** ACTIVITÉ A **
Relevez toutes les estimations du nombre de demandeurs que donne l'article sur l'aide à mourir au Royaume-Uni, en précisant l'année concernée.
** ACTIVITÉ B **
Poursuivez l'article sur l'aide à mourir au Royaume-Uni à la suite de sa dernière phrase.
----- EXTRAIT DU DOCUMENT
La loi sur l’aide à mourir n’est pas encore passée depuis l’adoption historique du projet en novembre dernier, porté par la députée travailliste Kim Leadbeater, mais un tout récent document remue les esprits outre-Manche : il s’agit de l’étude d’impact sur l’égalité du projet de loi sur les adultes en fin de vie (Terminally Ill Adults “End of Life” Bill), publié par le gouvernement. Autrement dit : ce que va coûter, mais surtout ce que va faire économiser au National Health Service, à l’Etat, la légalisation de l’aide médicale à mourir, c’est-à-dire du suicide assisté et de l’euthanasie des personnes « en phase terminale » qui les désirent.
Pas d’argument éthique et philosophique, mais une analyse froide et mécanique des chiffres qui a fait réagir un certain nombre de Britanniques, à commencer par « l’évêquesse » anglicane de Londres. Des millions de livres sterling contre le sacrifice de vies humaines ? Mais ce macabre matérialisme pragmatique choquera-t-il tant que cela les députés ? Nous sommes désormais à huit jours du prochain débat à la Chambre des communes.
L’intérêt économique de l’accélération du décès des condamnés
Pour aboutir à une estimation financière, il faut d’abord évaluer le nombre de participants potentiels à cette offre mortifère qui sera disponible dès octobre 2029 si la loi est adoptée. Selon le rapport, disponible ici, « on estime que le nombre total de demandeurs se situerait entre 273 et 1.311 la première année (2029-2030), et entre 1.737 et 7.598 la dixième année (2038-2039), et que deux demandeurs sur trois iraient au bout du processus et bénéficieraient d’une aide à mourir ».
----------
----- EXTRAITS DE DONNÉES
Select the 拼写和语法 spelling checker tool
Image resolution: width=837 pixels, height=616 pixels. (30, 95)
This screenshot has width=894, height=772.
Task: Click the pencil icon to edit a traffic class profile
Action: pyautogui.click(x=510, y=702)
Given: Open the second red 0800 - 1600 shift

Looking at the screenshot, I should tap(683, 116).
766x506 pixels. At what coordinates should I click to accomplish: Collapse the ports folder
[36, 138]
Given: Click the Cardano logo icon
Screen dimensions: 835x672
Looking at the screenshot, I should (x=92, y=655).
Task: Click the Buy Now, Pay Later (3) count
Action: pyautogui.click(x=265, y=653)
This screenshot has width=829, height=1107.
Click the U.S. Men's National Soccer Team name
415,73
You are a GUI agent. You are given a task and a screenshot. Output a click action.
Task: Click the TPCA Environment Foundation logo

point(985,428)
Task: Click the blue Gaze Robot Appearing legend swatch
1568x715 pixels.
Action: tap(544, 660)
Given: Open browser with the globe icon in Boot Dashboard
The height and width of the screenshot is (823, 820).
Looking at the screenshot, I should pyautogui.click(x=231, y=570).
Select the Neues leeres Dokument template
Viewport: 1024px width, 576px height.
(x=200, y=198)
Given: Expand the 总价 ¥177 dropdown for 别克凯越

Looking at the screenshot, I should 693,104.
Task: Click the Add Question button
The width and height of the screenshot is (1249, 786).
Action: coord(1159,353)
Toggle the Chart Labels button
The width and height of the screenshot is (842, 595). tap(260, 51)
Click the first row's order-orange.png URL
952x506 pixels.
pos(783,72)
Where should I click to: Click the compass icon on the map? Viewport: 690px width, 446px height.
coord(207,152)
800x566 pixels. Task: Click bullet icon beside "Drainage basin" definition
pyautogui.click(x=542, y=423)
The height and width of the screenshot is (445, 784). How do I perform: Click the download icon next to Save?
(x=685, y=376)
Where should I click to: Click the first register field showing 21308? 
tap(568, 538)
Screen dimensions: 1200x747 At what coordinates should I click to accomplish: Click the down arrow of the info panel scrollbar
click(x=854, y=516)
----------
** RÉPONSE FINALE A **
- 273 demandeurs, borne basse pour la première année (2029-2030)
- 1.311 demandeurs, borne haute pour la première année (2029-2030)
- 1.737 demandeurs, borne basse pour la dixième année (2038-2039)
- 7.598 demandeurs, borne haute pour la dixième année (2038-2039)

** RÉPONSE FINALE B **
Ce qui signifie qu’en dix ans, nous passerions de 787 décès à 4.559 décès, en fourchette haute. En une décennie, jusqu’à 12 personnes par jour mettraient fin à leur vie « grâce » à l’aide médicale à mourir.
Que cela coûterait-il ? La mise en place d’un commissaire à l’aide à la mort volontaire et de groupes d’experts, à savoir environ 13 millions de livres par an, sans compter les coûts de formation qui pourraient dépasser 11 millions de livres.
Et les économies réalisées ? Bien que le document note que la réduction des coûts des soins de fin de vie « n’est pas considérée comme un objectif de la politique » (le seul fait qu’il l’écrive est pourtant déjà troublant), il va sans dire que l’euthanasie comme le suicide assisté sont, de fait, de formidables outils de « sobriété ».
Selon le rapport, ils pourraient réduire les coûts des soins de santé en fin de vie d’environ 10 millions de livres au cours de la première année et de près de 60 millions de livres, la dixième année, sans compter plus de 18 millions de livres de pensions de retraite et 10 millions de livres d’allocations de soin et d’autonomie. Soit près de 90 millions de livres d’économies en 2038-2039.
Seule nécessité absolument cynique que brandit le rapport : que les procédures aillent vite, que les décès assistés surviennent au maximum deux mois après la demande. Car, les malheureux candidats ayant, sur le papier, moins de 6 mois à vivre, il faut que ça vaille le coup !
L’impact sonnant et trébuchant de l’euthanasie
Finalement, comme économie, c’est à la fois peu et beaucoup. Peu, lorsqu’on voit les sommes engouffrées dans certains budgets du NHS (il y a six ans, déjà, le coût total des soins spécialisés pour les personnes transgenres était estimé entre 20 et 30 millions de livres par an). Beaucoup, car les morts ne se plaignent pas… et, surtout, leur nombre peut augmenter.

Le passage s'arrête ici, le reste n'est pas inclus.